Raggiunto l’accordo per il rilancio del contratto di apprendistato. Ieri al ministero del Lavoro, nel corso di un incontro tra governo, regioni e parti sociali si è giunti a una soluzione che ha trovato d’accordo anche i sindacati, tra cui la Cgil. Un’intesa importante, soprattutto, per i dati registrati tra 2008 e 2009: la crisi economica ha portato, infatti, una riduzione consistente del numero dei contratti di apprendistato passati dagli oltre 645mila del 2008 ai 567mila dello scorso anno.

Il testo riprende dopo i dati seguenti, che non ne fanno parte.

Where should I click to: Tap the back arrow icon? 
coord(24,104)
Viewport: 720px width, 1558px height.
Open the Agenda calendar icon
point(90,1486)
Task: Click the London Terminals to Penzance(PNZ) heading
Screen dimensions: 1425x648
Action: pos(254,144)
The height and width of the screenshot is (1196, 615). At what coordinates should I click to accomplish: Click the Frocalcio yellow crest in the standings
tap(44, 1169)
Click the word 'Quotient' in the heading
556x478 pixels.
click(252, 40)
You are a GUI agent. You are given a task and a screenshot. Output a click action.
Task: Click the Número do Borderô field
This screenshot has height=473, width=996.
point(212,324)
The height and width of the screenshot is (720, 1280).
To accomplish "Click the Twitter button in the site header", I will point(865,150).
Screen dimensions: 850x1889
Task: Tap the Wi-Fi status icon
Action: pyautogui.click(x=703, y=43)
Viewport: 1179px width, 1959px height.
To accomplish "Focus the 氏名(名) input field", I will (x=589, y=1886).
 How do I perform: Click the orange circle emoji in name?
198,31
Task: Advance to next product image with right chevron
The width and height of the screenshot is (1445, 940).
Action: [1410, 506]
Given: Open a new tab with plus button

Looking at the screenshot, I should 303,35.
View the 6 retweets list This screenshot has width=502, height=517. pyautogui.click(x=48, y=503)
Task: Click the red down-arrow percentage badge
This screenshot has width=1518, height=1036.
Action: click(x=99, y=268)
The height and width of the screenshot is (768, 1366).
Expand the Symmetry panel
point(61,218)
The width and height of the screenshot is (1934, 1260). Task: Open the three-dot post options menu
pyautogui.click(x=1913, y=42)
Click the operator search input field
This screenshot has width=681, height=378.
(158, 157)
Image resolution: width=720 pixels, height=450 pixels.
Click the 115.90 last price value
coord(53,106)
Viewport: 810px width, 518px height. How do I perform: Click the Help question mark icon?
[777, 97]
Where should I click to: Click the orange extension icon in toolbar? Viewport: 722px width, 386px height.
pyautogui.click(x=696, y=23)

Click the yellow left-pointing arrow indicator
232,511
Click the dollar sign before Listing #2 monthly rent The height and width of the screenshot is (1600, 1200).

Le parti puntano a far sì che l'apprendistato diventi l'ingresso tipico dei giovani nel mercato del lavoro. L'intesa raggiunta oggi riguarda l'apprendistato 'professionalizzante’ cioè quello che interessa la fascia d'età che va da dopo l'obbligo scolastico fino ai 29 anni. È un accordo transitorio di un anno in attesa dell'attuazione della delega sull'apprendistato contenuta nel collegato al lavoro recentemente approvato in via definitiva dal Parlamento. Per questo adesso si aprirà un tavolo di confronto per arrivare successivamente ad un'intesa complessiva.

Il commento della Marcegaglia
Anche Confindustria ha giudicato “molto positivo” l'accordo sull'apprendistato. Positivo, dice il leader degli industriali, Emma Marcegaglia, “sia nel merito dei contenuti sia perché è un altro accordo che è stato firmato da tutti”. Per Emma Marcegaglia “viene riconosciuto il ruolo dell'azienda come luogo di formazione”, e valorizzato l'apprendistato che per le imprese è “uno strumento importantissimo per assumere e formare giovani”.